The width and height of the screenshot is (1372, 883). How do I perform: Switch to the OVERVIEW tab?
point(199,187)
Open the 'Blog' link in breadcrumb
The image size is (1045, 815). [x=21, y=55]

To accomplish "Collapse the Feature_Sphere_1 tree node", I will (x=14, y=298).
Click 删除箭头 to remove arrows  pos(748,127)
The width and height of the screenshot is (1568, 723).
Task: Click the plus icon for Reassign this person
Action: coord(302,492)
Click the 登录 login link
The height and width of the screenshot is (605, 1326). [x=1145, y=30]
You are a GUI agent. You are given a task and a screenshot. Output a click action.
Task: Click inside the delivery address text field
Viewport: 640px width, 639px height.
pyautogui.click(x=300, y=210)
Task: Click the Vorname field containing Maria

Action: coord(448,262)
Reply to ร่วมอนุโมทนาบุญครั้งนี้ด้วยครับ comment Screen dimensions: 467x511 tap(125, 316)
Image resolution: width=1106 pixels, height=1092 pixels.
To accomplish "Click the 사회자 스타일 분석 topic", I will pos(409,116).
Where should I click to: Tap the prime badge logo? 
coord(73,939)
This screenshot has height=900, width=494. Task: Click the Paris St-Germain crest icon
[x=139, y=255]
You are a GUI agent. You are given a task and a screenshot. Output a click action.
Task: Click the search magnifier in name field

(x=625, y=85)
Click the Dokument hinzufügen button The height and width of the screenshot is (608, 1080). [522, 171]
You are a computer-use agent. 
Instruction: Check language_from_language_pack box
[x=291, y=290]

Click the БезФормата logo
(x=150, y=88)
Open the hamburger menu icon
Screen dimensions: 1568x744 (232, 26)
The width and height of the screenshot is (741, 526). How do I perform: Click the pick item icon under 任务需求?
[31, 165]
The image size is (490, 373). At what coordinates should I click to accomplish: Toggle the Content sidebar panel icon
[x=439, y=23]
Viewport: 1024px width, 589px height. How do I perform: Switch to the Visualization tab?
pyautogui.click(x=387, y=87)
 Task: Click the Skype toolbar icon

### Exercise aim
Check the listing for the word "will". Show each line that has it.

### Task response
To accomplish "Collapse the Feature_Sphere_1 tree node", I will (x=14, y=298).
To accomplish "Click the 사회자 스타일 분석 topic", I will pos(409,116).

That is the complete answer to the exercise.